A current preoccupation with seasonality and the lack of winter tourism produces debate which is a diversion. Regardless of whatever solutions might or more likely would not be arrived at, would similar dynamics to those of the summer not be at play? Open up more hotels and what type of accommodation might be offered? Bring in more tourists off-season and what sort of spend will they have? Why would trends towards more all-inclusive packages and towards lower spend be any less relevant were there more winter tourism?
The winter tourism debate is a diversion away from the underlying weaknesses of summer tourism. There is no weakness in terms of numbers of tourists, and there is unlikely to ever be such a weakness, but the numbers obscure the real issues, something to which CAEB has now alluded when it questions tourism spending statistics. Why question them now? Why has a professional body for so long apparently failed to appreciate that these statistics are compiled for a particular purpose - in order to satisfy a Bank of Spain requirement for balance of payments measures - that does not correspond with the real tourism economy?
It has also taken an inordinately long time for professional, non-hotel bodies to wise up to the contribution that non-hotel tourism accommodation makes to the Mallorcan economy. The Chamber of Commerce produced very revealing research about the levels of such accommodation way back in 2006, but why does it seem that it took the change in the national tenancy law this summer to shake business associations into beginning to voice strong opposition to the government's pro-hotel stance?
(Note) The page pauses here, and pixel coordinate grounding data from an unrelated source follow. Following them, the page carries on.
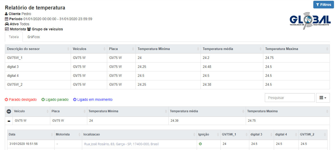Viewport: 335px width, 150px height.
Task: Select the Tabela tab
Action: tap(14, 37)
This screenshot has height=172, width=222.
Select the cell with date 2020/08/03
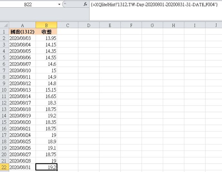(22, 38)
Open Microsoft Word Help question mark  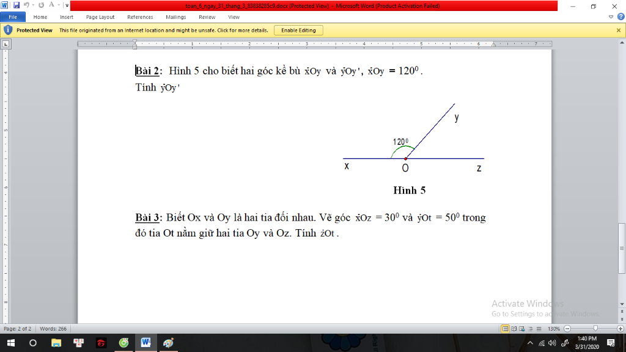coord(621,17)
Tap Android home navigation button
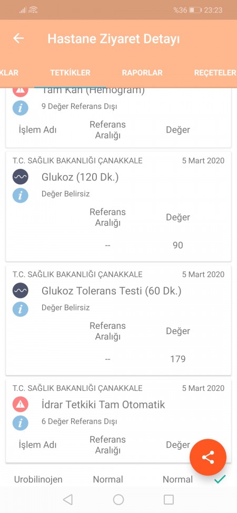237x513 pixels. click(118, 500)
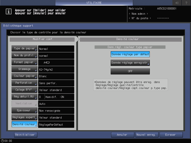Open the Couleur papier setting
The width and height of the screenshot is (191, 143).
pos(24,76)
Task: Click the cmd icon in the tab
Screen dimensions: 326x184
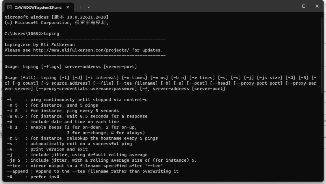Action: coord(10,7)
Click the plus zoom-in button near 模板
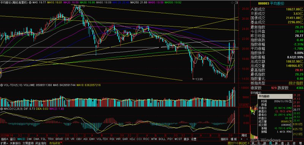304x145 pixels. pos(241,139)
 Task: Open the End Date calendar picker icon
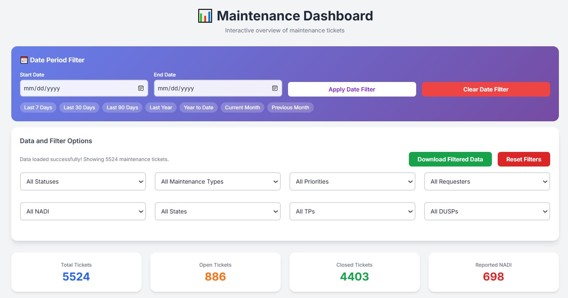tap(275, 88)

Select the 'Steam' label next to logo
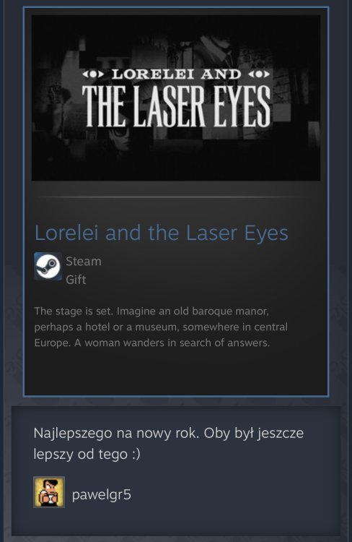coord(84,262)
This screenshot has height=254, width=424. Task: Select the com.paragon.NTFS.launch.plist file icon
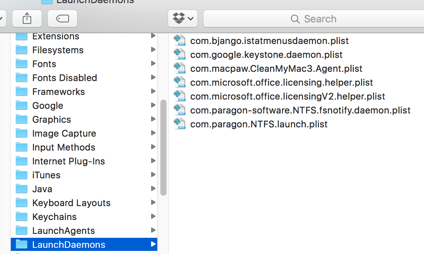click(x=179, y=124)
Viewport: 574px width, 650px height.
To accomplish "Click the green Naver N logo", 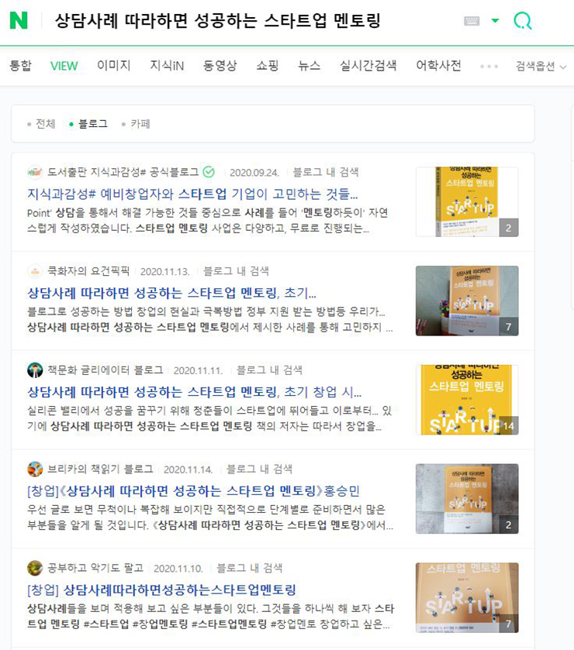I will pos(19,20).
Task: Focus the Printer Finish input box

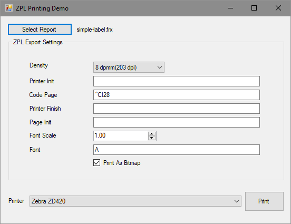Action: (x=177, y=109)
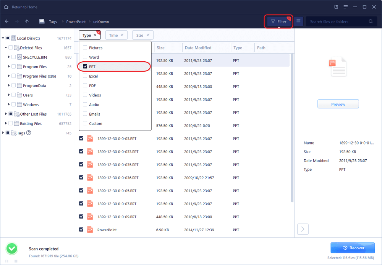This screenshot has height=265, width=382.
Task: Click the Preview button
Action: click(x=338, y=104)
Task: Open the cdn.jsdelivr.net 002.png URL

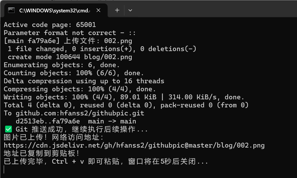Action: (x=134, y=145)
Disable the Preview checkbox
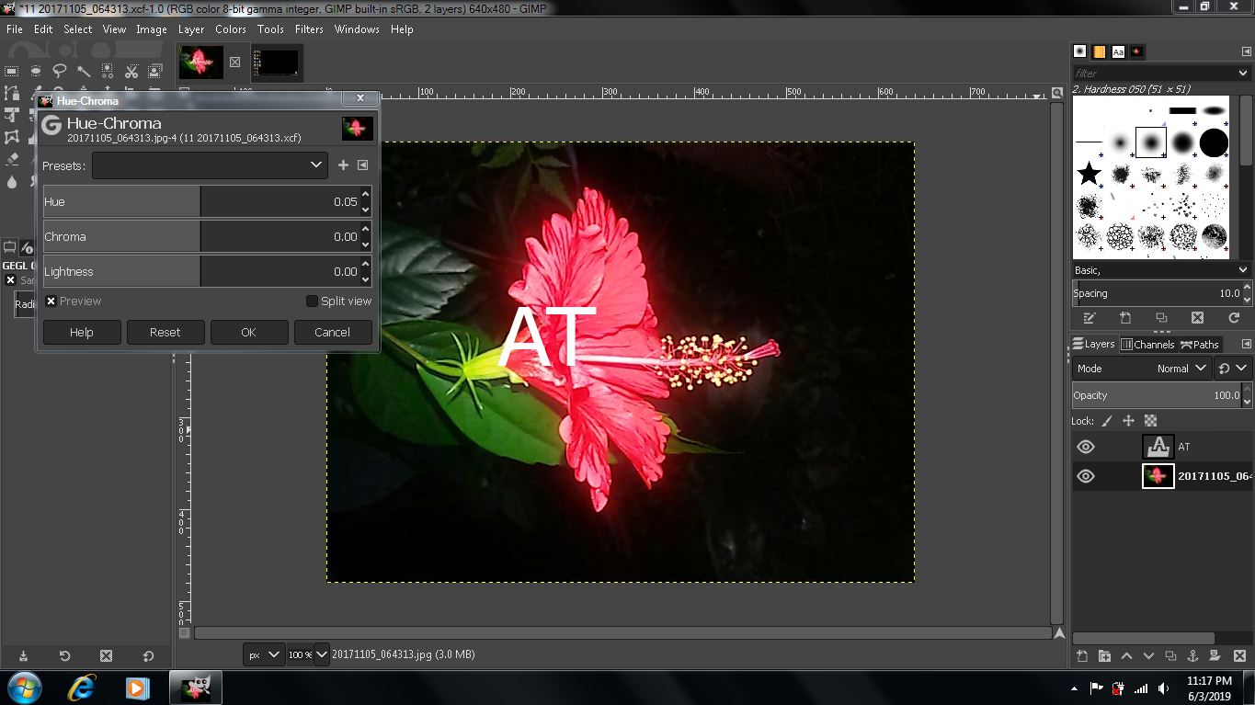The image size is (1255, 705). click(x=51, y=301)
For the good of Mallorca's tourism industry, one would hope that there might be a unified voice which expresses the needs of all the industry's sectors, but there seems little chance of such a hope being fulfilled. The tourism ministry, as with the government as a whole, doesn't do dialogue. Witness what happened when Carlos Delgado said he was looking for consensus with regard to holiday rentals in August. He got it, but from whom? Not the business associations but from town halls and island administrations beaten into submission.
The ministry cannot be totally blamed for there not being a unified voice and a unified view of Mallorca's tourism. In the lead-up to the passing of the tourism law, there was a truce between the hoteliers and the complementary sector, the latter hopeful of gaining from the law by presenting a solid front. It was a naïve hope, and the hoteliers and the complementary sector have been at each other's throats ever since, the complementary sector pausing only to try and wring the ministry's neck.
The sadness in all this is that these three agencies - government, hoteliers and complementary sector - should be sitting together in order to come to an understanding of and to create a vision of Mallorca's tourism over the next couple of decades. The tourism market is constantly evolving and developments can be expected to be more rapid, but where is the unity of purpose to facilitate an appreciation of and response to these developments? There isn't one.